Brauchen wir wirklich ein "Wickel-Volontariat" für junge Väter? Diese Frage hat jetzt der CSU-Landesgruppenchef, Peter Ramsauer, aufgeworfen. Und damit ja auch schon beantwortet: "Vätermonate" beim Elterngeld sind Quatsch. Hätte Ramsauer vor seinen luziden Einlassungen den achten Familienbericht des Bundesfamilienministeriums durchgearbeitet, der gerade im Kabinett verabschiedet wurde, hätte er sich in seinen patriarchalen Ansichten womöglich noch gründlicher bestätigt gesehen. Denn in dem 500-Seiten-Opus aus dem Hause von der Leyen wird detailliert beleuchtet und statistisch untermauert, dass gerade die deutsche Mutter in Sachen Hausarbeit und Kindererziehung ziemlichen Nachholbedarf hat.
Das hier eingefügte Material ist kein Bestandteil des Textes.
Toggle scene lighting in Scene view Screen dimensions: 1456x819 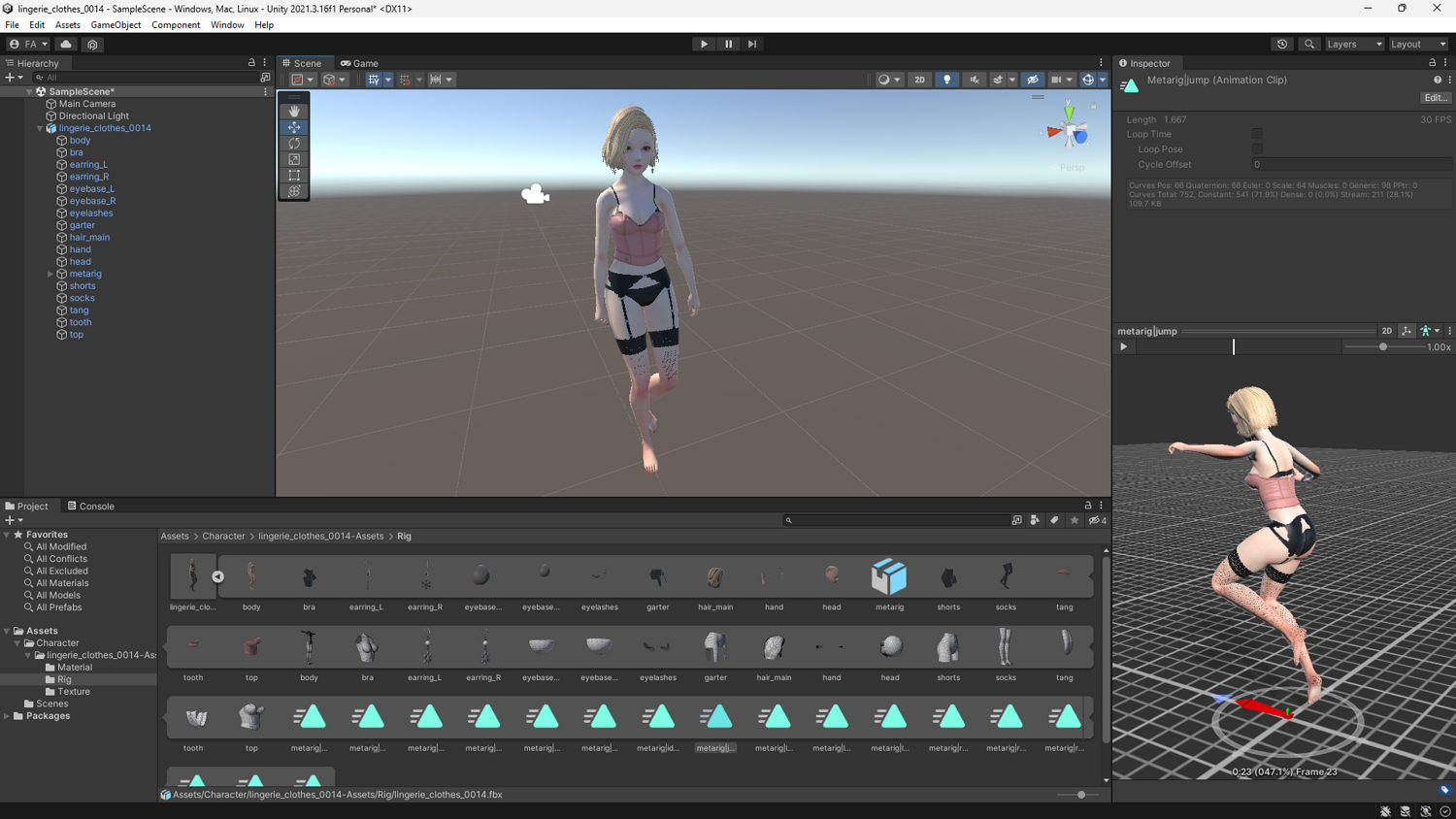945,80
In Ländern wie Schweden, Finnland, Norwegen, aber auch in Frankreich gelingt es den Müttern jedenfalls erheblich besser als hierzulande, "die Teilhabe in unterschiedlichen Lebensbereichen" zu realisieren. In anderen Worten: Dort gehen die Mütter arbeiten und kümmern sich ordentlich um Haus, Herd und die Kleinen. Laut Studie ist "der Zeitaufwand, den Mütter für ihre Kinder erbringen, gerade in den Ländern sehr hoch, in denen auch die Erwerbsquote der Frauen relativ hoch ist". Für Deutschland kommt der Familienbericht hingegen zu einem Befund, der nicht zuletzt auf den berufstätigen deutschen Vater niederschmetternd wirken muss. Nicht nur, dass deutsche Mütter im Vergleich zu ihren europäischen Freundinnen "die geringste Präsenz am Arbeitsmarkt" aufweisen - sie investieren die dadurch gewonnene Zeit auch nicht in Hausarbeit, "sondern in persönliche Freizeit". Während also die finnische, schwedische, norwegische Mutter ihre Erwerbstätigkeit "durch einen zusätzlichen Verzicht an Freizeit" ermöglicht, agieren deutsche Mütter offenbar nach dem umgekehrten Modell: Mehr Freiheit, weniger Berufstätigkeit.

Dem familiären Notstand kann auf Dauer also wohl doch nur mit der Einführung des Ramsauerschen "Wickel-Volontariats" entgegengearbeitet werden.